Threads for philix

  1. 1

    Define your destructors outside the class declaration so they don’t get inlined by the compiler in both functions

    I don’t believe that trick will work when building with LTO, since then any function is eligible for inlining, whether or not it’s in a header.

    I generally build releases with both LTO and -Os; the latter tames excessive inlining.

    1. 2

      When performing the LTO, the compiler (or linker) has a global view of the code and can decide not inlining a destructor that’s called in many places. As you said, -Os helps with that.

    1. 1

      Like you said, this all leads back to the problem that move constructor implementations can vary in how expensive they are to call. Google protobuf performing a full copy if other arena id != this arena id is surprising to me, although it does comply with the C++ standard. It would be better if they reassigned ownership in their Arena allocator. Does anyone know of an easy way to instrument C++ move constructors to detect how expensive they are? If there is a solution with static analysis that would be even better. It would also be helpful if we could manually decorate a move constructor that is expensive in such a way that std::optional warns us if it calls the expensive move.

      A crude way to do this would be to define an interface that has a method bool moveIsExpensive() and log when std::optional is used with an expensive move constructor. And by making a wrapper myproj::optional:

      namespace myproj {
      // interface to describe whether move constructor is expensive
      class MoveCost {
      public:
      bool moveIsExpensive()=0;
      };
      class Object : public MoveCost {
      public:
      ....
      Object(Object&& other) { ExpensiveCopy(other) }
      bool moveIsExpensive() { return true; }
      };
      template <class T>
      class optional {
      private:
      std::optional<T> m_optional;
      public:
      optional(T o) : m_optional(o) {
        if (DEBUG) {
          auto expense = dynamic_cast<MoveCost>(&o);
          if (expense) {
            std::cerr << "warning at " << __file__ << ':': << __line__
              << ": myproj::optional calling an expensive move constructor." << std::endl;
          }
        }
      }
      // delegate the rest to m_optional
      ...
      };
      }
      

      Then you could make a myproj::optional<Object> and get a warning at runtime.

      EDIT: As an aside - would it be better to prefer std::unique_ptr over std::optional for code that returns Google protobuf messages? That would only ever call a single std::move. Or are the ownerships semantics too restrictive for this use case?

      1. 2

        About your EDIT paragraph:

        I think that’s better for binary size, but I still think output parameters is the way to go because you should leave the decision of where to allocate the protobuf object to the caller.

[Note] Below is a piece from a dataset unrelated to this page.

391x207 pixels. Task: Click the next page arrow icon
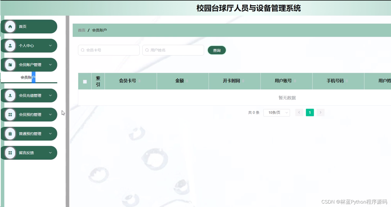click(x=320, y=112)
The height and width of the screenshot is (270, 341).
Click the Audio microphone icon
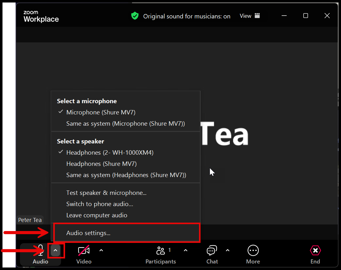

        If the caller wants to use an Arena (like Google backends do), you make it impossible to use your function by allocating the object in the unique_ptr. Impossible without a copy which is undesirable and avoidable.

        What if the caller has that object from a previous iteration in a loop? Reusing protobuf objects reduces the number of memory allocations as google:: protobuf::ParseFromString reuses the allocated buffers when populating the message again.

        1. 2

          You could allow the allocator and/or deleter to be overloaded via template parameters of the function that returns the unique_ptr. But at that point the function signature would be pretty noisy. And the caller would have to provide said allocators and deleters. I agree that the output parameters is the way to go.

          1. 2

            Noisy and you would lose the ability to compile them separately — templates have to be declared and defined inline.

            http://foldoc.org/Separate+compilation

      1. 5

        Define your destructors outside the class declaration so they don’t get inlined by the compiler in both functions — the caller and the callee that returns the optional — to avoid binary size increase.

        As we recently found out, that’s a problem for Rust as well: https://github.com/rust-lang/rust/issues/88438

        1. 3

          Interesting. Both langauages have similar challenges.

          One huge advantage of Rust is that the compiler can statically determine a destructor is not necessary after moving a value. That helps with the problem I’ve described in the article.

          1. 1

            AFAIK the code to statically determine whether a destructor needs to be run after a move in Rust is:

            return false;
            
        1. 8

          Single-file version control. I do have something I called fh, but it’s mostly a joke given its design constraints (and performance characteristics as a result of them). The only drive I have is personal issues with licensing on the existing solutions SCCS (CDDL) and RCS (GPL or OpenBSD’s that has some 4-clause BSD files); SRC is just a wrapper around the aforementioned ones. The part that scares me the most is definitely the diffing. I kind of do want to use interleaved deltas on the backend, but I’ve failed multiple times to even retrieve data from an SCCS weave, much less insert a diff.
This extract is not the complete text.